The Commission has repeatedly recommended that Congress replace Medicare DSH with a program that would redistribute disproportionate share hospital and uncompensated care payments through the Medicare Safety-Net Index (MSNI).[1]

MedPAC modeled the impact of redistributing disproportionate share and uncompensated care payments via the MSNI in their 2023 report. It found that “hospitals with a large share of low-income Medicare patients (often rural hospitals) would have gained Medicare revenue, and hospitals with few Medicare patients but large shares of Medicaid and uninsured patients (often government hospitals) would have received less Medicare revenue.” It further reported that “the financial effects of the proposed policy are to redirect Medicare safety-net funding toward supporting Medicare patients.”

CMS appears to be actively considering MedPAC’s recommendation. In its 2024 IPPS Proposed Rule, the agency included a request for information (RFI) on whether the MSNI would serve as an “appropriate basis for identifying safety-net hospitals for Medicare purposes.”

The AHA has employed a polite skepticism in asking how the adoption of the MSNI would promote the goal of health equity. It has also questioned MedPAC’s modeling, contending that by including a cap at the 95th percentile of the MSNI, it had excluded outlier hospitals that “serve as the backbone of America’s safety net in the communities which they serve.” Similarly, America’s Essential Hospitals argues that the implementation of MSNI would negatively impact urban and teaching hospitals by “shifting resources away from hospitals that need support the most.”

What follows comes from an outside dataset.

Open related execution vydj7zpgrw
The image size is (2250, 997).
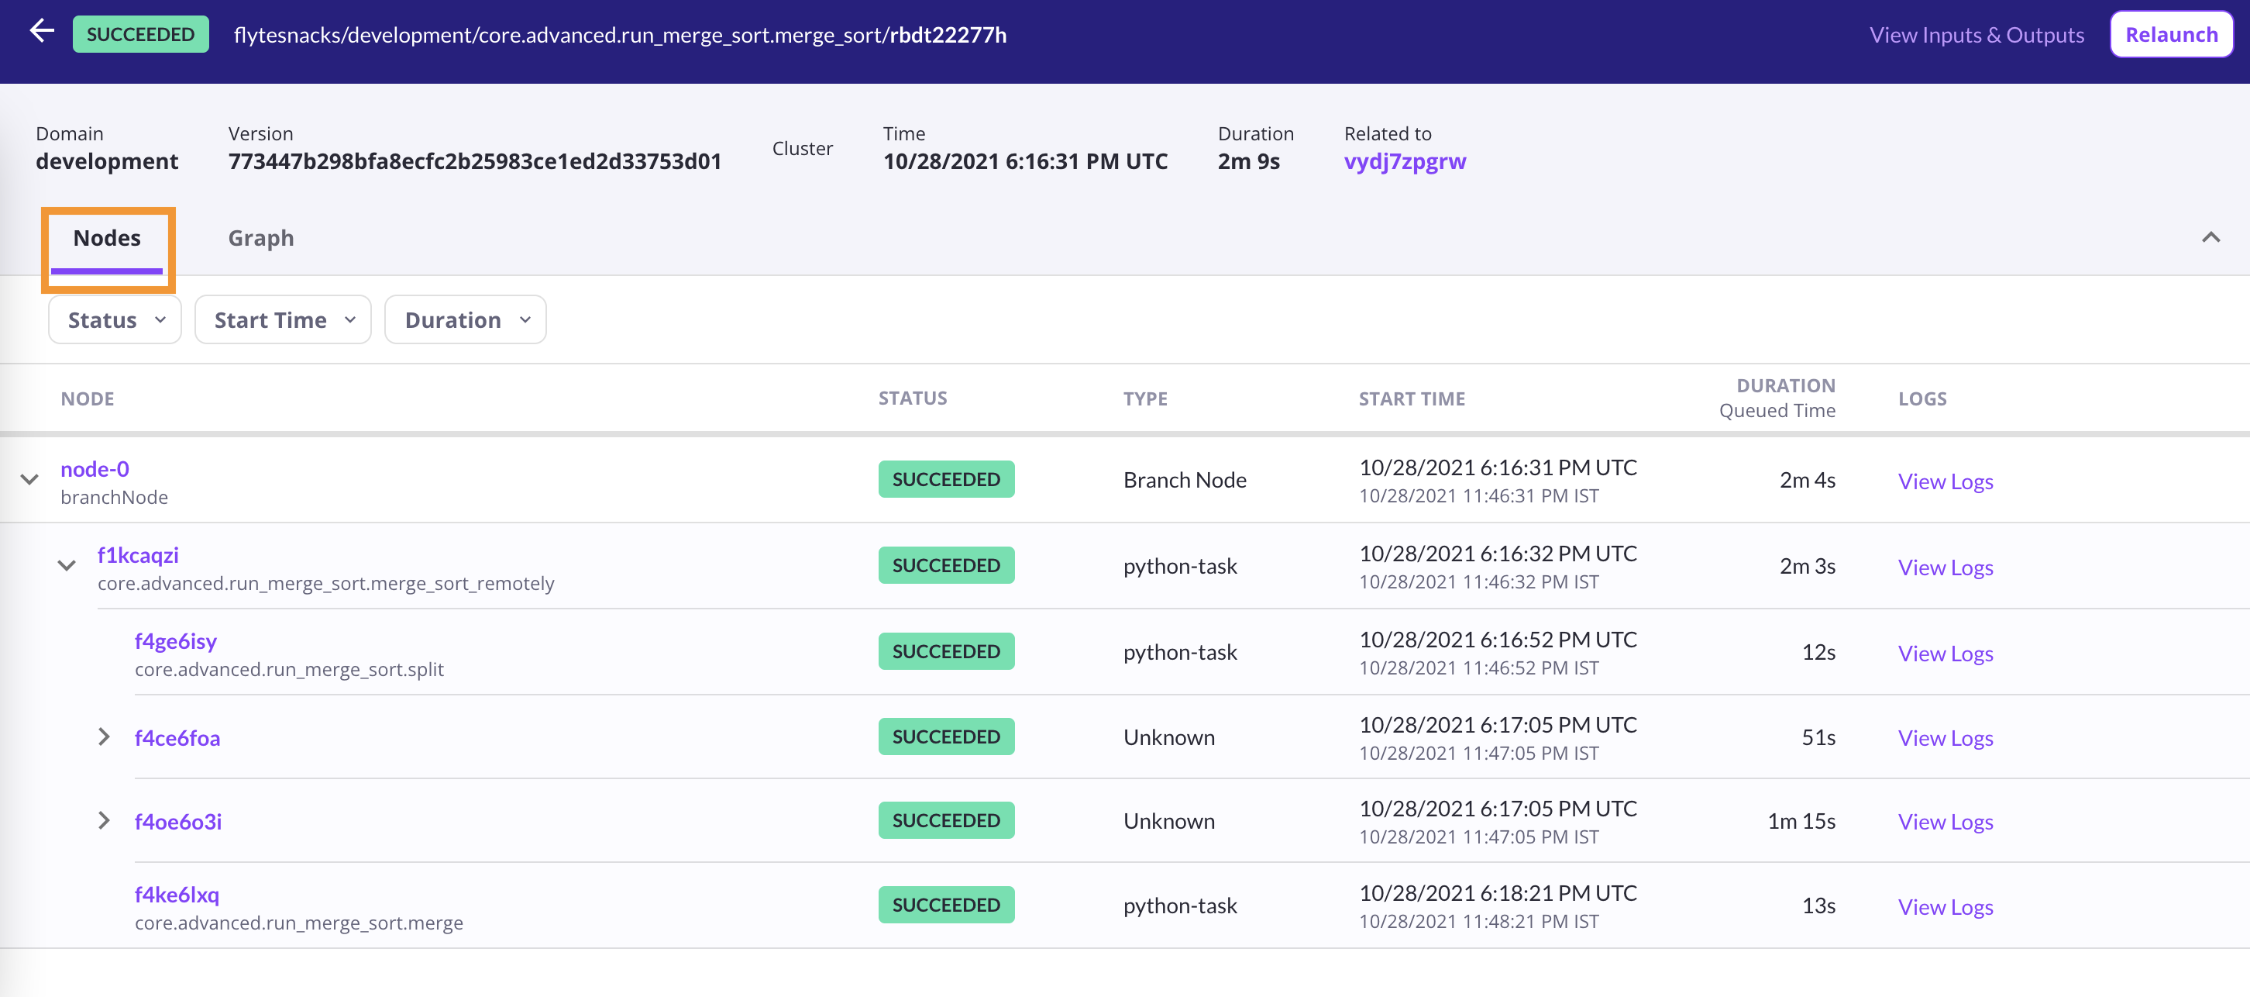coord(1404,162)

MedPAC members have acknowledged that those safety-net hospitals effectively subsidized through Medicare DSH payments could face significant losses under a new model. Any shift in methodology would need to be carefully managed.

The future

Like the Medicaid DSH program, the Medicare DSH program has assumed an essential role in maintaining the financial viability of hospitals serving low-income populations. In keeping the doors of these hospitals open, DSH programs help to ensure access to care. As policy discussions place an increasing emphasis on health equity, the value of DSH is rarely disputed. However, the efforts to finetune the program can be expected to continue.

 

[1] As proposed by MedPAC, a hospital’s MSNI would be calculated based upon (1) the share of its Medicare volume associated with low-income beneficiaries, (2) the share of revenue the hospital spends on uncompensated care (bad debts and charity care), and (3) the share of total volume associated with Medicare beneficiaries.